“Encontrar essa espécie torna possível saber que o ecossistema da região está saudável, uma vez que este animal é topo da cadeia alimentar, se ele consegue sobreviver ali, é porque o ambiente proporciona condições para isto” disse o gestor da unidade de conservação, Eduardo Antunes


O Refúgio de Vida Silvestre Estadual da Serra da Estrela (RJ) registrou pela primeira vez, em imagem, a onça-parda (Puma concolor) dentro dos limites da unidade de conservação. O animal, que já tem baixa população naturalmente, é uma espécie ameaçada pelo avanço da ação humana no habitat onde vive. A unidade foi criada com o objetivo de proteger animais silvestres e plantas nativas da Mata Atlântica, na região da Serra da Estrela.

O monitoramento desses animais é feito desde a criação da unidade, em 2017, por meio de armadilhas fotográficas. Deste então, diversas espécies já foram registradas. O gestor da unidade de conservação, Eduardo Antunes, ressaltou a importância desse registro: “Encontrar essa espécie torna possível saber que o ecossistema da região está saudável, uma vez que este animal é topo da cadeia alimentar, se ele consegue sobreviver ali, é porque o ambiente proporciona condições para isto”, afirmou.

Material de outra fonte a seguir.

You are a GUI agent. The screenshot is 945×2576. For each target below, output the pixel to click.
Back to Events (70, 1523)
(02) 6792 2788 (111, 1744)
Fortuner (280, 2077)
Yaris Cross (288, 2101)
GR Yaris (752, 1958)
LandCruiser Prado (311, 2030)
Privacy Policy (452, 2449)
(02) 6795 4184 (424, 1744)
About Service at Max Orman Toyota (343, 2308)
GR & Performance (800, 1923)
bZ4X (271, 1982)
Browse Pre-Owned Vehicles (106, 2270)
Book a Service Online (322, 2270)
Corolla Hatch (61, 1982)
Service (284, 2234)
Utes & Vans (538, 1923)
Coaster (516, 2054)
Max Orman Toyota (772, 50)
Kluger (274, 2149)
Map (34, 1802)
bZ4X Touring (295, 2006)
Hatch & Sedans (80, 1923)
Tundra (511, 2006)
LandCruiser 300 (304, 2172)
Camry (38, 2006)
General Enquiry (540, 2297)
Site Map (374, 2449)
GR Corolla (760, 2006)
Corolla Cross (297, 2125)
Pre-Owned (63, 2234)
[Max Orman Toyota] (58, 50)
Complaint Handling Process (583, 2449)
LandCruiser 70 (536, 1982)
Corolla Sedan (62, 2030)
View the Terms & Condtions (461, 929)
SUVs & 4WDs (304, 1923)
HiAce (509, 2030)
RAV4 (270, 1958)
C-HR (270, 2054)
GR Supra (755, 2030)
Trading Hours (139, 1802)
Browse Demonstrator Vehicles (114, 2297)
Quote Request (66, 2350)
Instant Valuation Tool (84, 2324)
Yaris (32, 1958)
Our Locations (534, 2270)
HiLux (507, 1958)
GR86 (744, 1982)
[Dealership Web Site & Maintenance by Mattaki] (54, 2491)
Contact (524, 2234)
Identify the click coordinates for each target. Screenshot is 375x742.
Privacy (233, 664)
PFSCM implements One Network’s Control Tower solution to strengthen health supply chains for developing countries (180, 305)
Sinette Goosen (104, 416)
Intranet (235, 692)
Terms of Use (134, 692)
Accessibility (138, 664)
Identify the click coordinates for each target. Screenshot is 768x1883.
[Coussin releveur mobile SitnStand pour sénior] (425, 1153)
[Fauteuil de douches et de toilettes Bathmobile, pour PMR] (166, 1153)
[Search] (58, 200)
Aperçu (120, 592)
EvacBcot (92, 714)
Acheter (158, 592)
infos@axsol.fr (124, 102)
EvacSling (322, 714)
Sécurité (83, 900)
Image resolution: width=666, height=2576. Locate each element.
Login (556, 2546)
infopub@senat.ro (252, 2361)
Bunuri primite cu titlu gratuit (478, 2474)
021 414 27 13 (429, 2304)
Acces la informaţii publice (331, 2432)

Atualmente, o refúgio da vida silvestre também realiza trabalho de conservação com foco no sagui-da-serra-escuro (Callithrix aurita), macaco endêmico da Mata Atlântica, ameaçado de extinção.

O refúgio é a unidade mais recente criada no estado. É responsável por formar um corredor ecológico entre duas grandes unidades de conservação federais: a Reserva Biológica do Tinguá (RJ) e o Parque Nacional da Serra dos Órgãos (RJ).